EXERCISE PROMPT – Continue the news text on Victorian politicians' views of assisted dying laws from where it stops.

EXCERPTED TEXT –
Upper house leader Mary Wooldridge said she generally supported the notion of an assisted dying regime in Victoria, telling The Sunday Age: "This is where we need to head, but it has to be done carefully."
Opposition families and children spokeswoman and former nurse Georgie Crozier said she was also "comfortable" with legislative change, provided appropriate safeguards were in place to ensure vulnerable people were not exploited.
Opposition corrections spokesman Ed O'Donohue – who chaired a parliamentary committee that examined end-of-choices earlier this year – said he would vote in favour of assisted dying laws if the issue was put to a conscience vote.
"Our report has created a pathway for reform that deals with the perceived risks, and by world standards is a relatively modest regulatory framework," Mr O'Donohue said. "If the committee's recommendations were to be reflected in legislation, I would vote in favour of that."

GIVEN DATA –
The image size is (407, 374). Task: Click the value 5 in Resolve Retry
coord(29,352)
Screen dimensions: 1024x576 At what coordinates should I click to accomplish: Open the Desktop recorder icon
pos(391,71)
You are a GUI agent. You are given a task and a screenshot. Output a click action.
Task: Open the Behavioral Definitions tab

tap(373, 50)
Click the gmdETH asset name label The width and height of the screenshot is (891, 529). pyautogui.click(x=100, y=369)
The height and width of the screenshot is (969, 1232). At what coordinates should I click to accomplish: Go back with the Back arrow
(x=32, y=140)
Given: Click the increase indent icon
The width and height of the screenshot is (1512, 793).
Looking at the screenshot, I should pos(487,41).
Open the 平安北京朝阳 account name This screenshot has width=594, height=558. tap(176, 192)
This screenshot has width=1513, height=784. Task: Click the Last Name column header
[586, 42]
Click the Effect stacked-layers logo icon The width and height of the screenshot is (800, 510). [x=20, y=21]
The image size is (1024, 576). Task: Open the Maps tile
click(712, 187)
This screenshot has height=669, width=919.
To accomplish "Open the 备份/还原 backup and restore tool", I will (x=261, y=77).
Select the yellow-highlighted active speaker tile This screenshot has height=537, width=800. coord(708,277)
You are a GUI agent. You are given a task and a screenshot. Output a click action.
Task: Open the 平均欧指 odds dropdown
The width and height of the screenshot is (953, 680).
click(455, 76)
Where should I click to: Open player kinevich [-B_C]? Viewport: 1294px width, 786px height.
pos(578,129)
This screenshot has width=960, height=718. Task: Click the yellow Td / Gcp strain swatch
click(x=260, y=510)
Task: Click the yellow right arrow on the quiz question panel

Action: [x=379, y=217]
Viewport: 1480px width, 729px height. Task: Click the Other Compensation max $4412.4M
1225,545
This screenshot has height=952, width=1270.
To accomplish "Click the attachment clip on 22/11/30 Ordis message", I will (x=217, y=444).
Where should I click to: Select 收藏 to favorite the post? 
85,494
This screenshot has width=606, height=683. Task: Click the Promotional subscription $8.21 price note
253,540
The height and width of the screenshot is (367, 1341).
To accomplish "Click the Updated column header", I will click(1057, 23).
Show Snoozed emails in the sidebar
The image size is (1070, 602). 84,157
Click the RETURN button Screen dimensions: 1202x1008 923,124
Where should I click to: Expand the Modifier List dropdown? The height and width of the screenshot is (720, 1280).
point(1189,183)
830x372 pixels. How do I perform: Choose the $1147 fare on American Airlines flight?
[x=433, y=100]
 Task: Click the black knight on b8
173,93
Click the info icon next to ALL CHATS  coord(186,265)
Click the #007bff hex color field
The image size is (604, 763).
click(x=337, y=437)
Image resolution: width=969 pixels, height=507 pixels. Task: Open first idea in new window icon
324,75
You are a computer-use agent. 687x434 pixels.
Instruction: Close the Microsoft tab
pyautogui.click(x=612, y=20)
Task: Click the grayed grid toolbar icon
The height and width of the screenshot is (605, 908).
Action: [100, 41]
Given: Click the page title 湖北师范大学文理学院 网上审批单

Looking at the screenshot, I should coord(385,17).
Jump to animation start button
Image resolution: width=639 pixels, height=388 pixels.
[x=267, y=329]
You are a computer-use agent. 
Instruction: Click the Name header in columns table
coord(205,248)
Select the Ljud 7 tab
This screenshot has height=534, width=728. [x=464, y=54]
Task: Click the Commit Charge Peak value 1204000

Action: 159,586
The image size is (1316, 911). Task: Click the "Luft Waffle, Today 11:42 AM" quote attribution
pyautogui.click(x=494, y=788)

WRITTEN RESPONSE –
The push to give terminally ill people the ability to choose the timing and manner of their death intensified in June, when Mr O'Donohue's Legal and Social Issues Committee handed down a report that the Andrews government must respond to by the end of the year.
Based on a 10-month inquiry and more than 1000 submissions, the bipartisan report recommended an assisted dying regime be available to adults who are suffering from a serious or incurable condition at the end of their life and which is "causing enduring and unbearable suffering that cannot be relieved in a manner the patient deems tolerable".
Under the proposal, only patients with decision-making capacity would have the right to ask for help to die - not their relatives or another person. First they would make an initial verbal request to their doctor, then they would need to fill in a form, and then they would need to affirm their wish to die verbally again.
The committee's report did not push for voluntary euthanasia (which involves ending another person's life to relieve their suffering, as opposed to assisted suicide, which is self administering) but the broader debate was reignited this week when Health Minister Jill Hennessy became the first cabinet MP to publicly declare her support for law reform.
More than half of the cabinet has since joined her, including Treasurer Tim Pallas, Attorney-General Martin Pakula, Agriculture Minister Jaala Pulford and Police Minister Lisa Neville.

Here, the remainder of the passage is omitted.